Il tumore alla prostata è la neoplasia più frequente nella popolazione maschile. In Italia, ogni anno, sono circa 36.000 i nuovi casi. A differenza degli altri tumori, però, le prospettive di sopravvivenza sono più alte rispetto alle altre neoplasie che colpiscono gli uomini: al Nord è al 92%, mentre nel Sud è all’88% a a cinque anni dalla diagnosi. In Sicilia resta il tumore più diffuso tra gli uomini e rappresenta il 17,3%.

La Lega italiana per la lotta contro i tumori (Lilt) ha ideato Telelilt: una piattaforma di telemedicina con un’app dedicata alla cura dei pazienti con neoplasia della prostata che contiene tutte le informazioni utili sulla malattia, dalla prevenzione alla terapia agli effetti collaterali.

La piattaforma è stata presentata, il 19 novembre a Villa Magnisi, sede dell’ordine dei medici di Palermo, presieduto da Toti Amato, consigliere della Fnomceo. L’occasione è stato il convegno “La telemedicina nel trattamento della neoplasia alla prostata”.

L’app è già in fase di testing – ha detto il presidente della Lilt Palermo Francesca Glorioso -. Si potrà scaricare gratuitamente su sistema android e ios già dalla prossima settimana. Una volta a regime, adattandola, potremo estendere la stessa offerta assistenziale a tutti gli altri pazienti affetti da altre neoplasie.
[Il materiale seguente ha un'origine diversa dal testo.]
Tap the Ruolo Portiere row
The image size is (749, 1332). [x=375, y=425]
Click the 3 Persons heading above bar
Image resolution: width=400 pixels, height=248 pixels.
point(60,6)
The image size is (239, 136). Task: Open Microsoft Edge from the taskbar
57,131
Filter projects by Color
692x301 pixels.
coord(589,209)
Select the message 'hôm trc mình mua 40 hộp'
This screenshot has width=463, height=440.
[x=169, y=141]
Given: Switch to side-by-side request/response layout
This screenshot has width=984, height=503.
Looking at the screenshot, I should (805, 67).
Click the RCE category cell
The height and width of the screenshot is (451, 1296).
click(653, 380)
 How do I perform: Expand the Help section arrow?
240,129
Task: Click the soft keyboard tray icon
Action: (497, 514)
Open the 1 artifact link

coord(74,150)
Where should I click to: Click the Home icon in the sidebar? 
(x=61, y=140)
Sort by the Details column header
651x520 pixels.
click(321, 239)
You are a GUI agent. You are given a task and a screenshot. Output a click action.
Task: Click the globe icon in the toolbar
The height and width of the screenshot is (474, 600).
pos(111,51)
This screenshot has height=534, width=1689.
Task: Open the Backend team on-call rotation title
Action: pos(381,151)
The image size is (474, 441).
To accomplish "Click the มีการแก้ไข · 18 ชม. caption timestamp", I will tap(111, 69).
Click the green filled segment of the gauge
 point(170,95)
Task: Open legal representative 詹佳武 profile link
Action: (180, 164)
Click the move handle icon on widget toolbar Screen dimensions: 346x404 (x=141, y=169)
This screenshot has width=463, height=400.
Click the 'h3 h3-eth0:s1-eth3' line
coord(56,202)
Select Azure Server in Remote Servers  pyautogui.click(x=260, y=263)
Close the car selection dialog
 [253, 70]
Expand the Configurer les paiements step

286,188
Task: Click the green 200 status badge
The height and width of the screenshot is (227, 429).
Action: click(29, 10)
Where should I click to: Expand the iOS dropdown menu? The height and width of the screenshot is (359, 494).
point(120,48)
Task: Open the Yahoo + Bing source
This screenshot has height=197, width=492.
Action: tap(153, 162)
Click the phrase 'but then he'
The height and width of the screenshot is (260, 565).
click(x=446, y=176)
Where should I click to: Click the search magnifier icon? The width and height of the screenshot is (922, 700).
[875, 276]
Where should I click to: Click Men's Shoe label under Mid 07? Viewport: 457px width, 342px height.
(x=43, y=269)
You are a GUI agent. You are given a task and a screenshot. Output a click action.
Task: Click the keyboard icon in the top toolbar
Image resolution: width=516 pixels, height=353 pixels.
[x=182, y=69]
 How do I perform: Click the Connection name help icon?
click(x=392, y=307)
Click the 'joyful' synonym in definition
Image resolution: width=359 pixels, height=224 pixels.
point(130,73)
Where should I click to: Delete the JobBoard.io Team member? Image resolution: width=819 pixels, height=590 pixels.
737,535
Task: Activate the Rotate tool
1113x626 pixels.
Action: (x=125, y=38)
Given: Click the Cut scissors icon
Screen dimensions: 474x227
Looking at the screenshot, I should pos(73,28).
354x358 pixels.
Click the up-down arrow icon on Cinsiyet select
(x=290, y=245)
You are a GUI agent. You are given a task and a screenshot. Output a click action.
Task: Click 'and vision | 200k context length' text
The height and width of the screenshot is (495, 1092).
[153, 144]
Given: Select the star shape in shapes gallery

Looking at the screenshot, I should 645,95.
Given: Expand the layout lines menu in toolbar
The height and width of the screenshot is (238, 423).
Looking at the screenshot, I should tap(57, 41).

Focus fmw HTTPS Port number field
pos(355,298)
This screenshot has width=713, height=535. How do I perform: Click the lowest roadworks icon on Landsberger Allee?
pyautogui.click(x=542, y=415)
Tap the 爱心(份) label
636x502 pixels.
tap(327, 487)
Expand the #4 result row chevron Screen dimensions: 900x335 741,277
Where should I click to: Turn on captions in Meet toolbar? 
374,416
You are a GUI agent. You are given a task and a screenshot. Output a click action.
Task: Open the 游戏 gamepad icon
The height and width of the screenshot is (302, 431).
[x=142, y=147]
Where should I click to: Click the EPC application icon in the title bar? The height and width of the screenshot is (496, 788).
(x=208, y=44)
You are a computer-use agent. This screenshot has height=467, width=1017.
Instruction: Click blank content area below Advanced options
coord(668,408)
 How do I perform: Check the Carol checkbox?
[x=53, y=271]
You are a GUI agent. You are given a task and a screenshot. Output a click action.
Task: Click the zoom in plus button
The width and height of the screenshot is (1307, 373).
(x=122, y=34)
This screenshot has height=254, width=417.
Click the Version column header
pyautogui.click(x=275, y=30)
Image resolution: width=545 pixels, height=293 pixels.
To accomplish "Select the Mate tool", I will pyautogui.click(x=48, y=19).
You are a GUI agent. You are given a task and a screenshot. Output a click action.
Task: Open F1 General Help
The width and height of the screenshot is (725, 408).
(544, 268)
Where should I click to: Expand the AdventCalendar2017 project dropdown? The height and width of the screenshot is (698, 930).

Puntiamo ad un modello organizzativo di telemedicina specialistica che eroghi a distanza servizi diagnostici e di continuità assistenziale tra medico e paziente, ma anche tra medici e altri sanitari. E’ l’unica via per ridurre il distress psicologico della malattia e migliorare la qualità di vita del paziente”.

La sperimentazione dell’intero sistema digitale – ha spiegato l’oncologo radioterapista Antonino Daidone – è già in corso grazie alla partecipazione di un campione di pazienti del centro di Medicina nucleare San Gaetano di Bagheria e dell’U.o di Radioterapia dell’ospedale Ajello di Mazara del Vallo. App e piattaforma sono alla portata di tutti. Il paziente, si collega digitando la sua login, scarica l’app e accede ai servizi erogati. Potranno ricevere visite oncologiche o di prevenzione durante i giorni del trattamento radiante e durante le visite trimestrali di follow-up. Documentazione clinica, trasferimenti voce, video e immagini saranno crittografati nel rispetto delle norme sulla privacy e sicurezza”.

Teletilt è un progetto molto ampio che mira ad un doppio obiettivo. “Il primo – ha aggiunto Glorioso – è mettere a regime i servizi per i pazienti con tumore alla prostata in grado di garantire equità nell’accesso alle cure e all’alta specializzazione, e una gestione semplificata delle cronicità e della continuità assistenziale attraverso un approccio multidisciplinare. Il secondo riguarda il trattamento radioterapico perché, nonostante la letteratura scientifica abbia dimostrato come la radioterapia sia un’alternativa non inferiore in termini di sopravvivenza e con minori effetti collaterali,  la chirurgia è ancora la scelta terapeutica più diffusa”.